Paulo Paim alerta para crise de saúde mental entre jovens brasileiros
Senador destaca dados do IBGE e defende ampliação de políticas públicas para atendimento psicológico a adolescentes.
O senador Paulo Paim (PT-RS), em pronunciamento no Plenário nesta terça-feira (7), chamou atenção para o agravamento dos problemas de saúde mental entre jovens no Brasil, conforme dados recentes do Instituto Brasileiro de Geografia e Estatística (IBGE).
Segundo o parlamentar, os números apontam para uma situação alarmante entre adolescentes e reforçam a necessidade de ampliar as políticas públicas de atendimento psicológico e suporte nas escolas.
— Os dados divulgados pelo IBGE não são apenas números. São um retrato doloroso de uma geração que está pedindo socorro, ajuda, muitas vezes em silêncio. Três em cada dez estudantes, de 13 a 17 anos, afirmam que se sentem tristes sempre ou na maioria das vezes. Uma proporção semelhante revelou que já teve vontade de se machucar de propósito. Isso é um grito — afirmou.
Paim sugeriu medidas como a ampliação do atendimento em saúde mental para crianças e adolescentes no Sistema Único de Saúde (SUS), o fortalecimento dos Centros de Atenção Psicossocial (Caps), das Unidades Básicas de Saúde (UBS) e da atenção psicossocial nas comunidades, além de garantir a presença de psicólogos e assistentes sociais nas escolas públicas e privadas.
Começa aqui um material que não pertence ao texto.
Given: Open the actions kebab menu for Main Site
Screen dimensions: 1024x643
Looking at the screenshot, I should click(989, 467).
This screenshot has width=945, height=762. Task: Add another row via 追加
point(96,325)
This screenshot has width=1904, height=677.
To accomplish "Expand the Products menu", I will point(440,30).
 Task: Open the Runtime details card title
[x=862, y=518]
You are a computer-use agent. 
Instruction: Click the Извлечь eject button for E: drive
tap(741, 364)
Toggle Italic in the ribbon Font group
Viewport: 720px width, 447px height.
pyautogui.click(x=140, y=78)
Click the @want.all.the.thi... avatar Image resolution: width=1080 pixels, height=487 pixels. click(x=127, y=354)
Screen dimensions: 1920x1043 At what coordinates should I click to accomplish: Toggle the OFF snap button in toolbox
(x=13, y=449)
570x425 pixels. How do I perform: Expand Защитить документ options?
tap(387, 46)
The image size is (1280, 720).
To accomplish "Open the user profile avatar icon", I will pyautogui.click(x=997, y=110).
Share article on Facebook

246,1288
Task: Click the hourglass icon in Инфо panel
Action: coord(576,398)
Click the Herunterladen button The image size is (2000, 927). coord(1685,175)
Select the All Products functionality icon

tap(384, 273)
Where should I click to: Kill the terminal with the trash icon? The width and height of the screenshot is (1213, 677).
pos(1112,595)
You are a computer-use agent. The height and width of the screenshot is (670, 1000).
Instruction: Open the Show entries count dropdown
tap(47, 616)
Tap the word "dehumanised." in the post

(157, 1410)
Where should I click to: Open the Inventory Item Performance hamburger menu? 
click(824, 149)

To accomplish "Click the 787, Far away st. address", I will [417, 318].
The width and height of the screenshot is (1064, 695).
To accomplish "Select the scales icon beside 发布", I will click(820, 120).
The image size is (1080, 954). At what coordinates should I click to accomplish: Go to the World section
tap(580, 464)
— Não basta só lamentar. O Brasil precisa cuidar melhor da sua juventude. Não podemos naturalizar o sofrimento, não podemos ignorar esse grito que a pesquisa mostra. Não podemos falhar com quem representa o nosso futuro — disse.
Preocupação internacional
O senador também expressou preocupação com os atuais conflitos internacionais e defendeu a preservação da vida e o fortalecimento de políticas humanitárias. Para ele, ameaças de violência em larga escala devem ser tratadas com seriedade pela comunidade internacional.
— Não tem como se calar quando o presidente dos Estados Unidos, Donald Trump, afirma que vai destruir uma civilização inteira esta noite! Se isso acontecer, estamos falando de milhões de pessoas que poderão ser mortas. Isso é uma ameaça concreta de barbárie, de genocídio. Nada justifica. É inaceitável — declarou.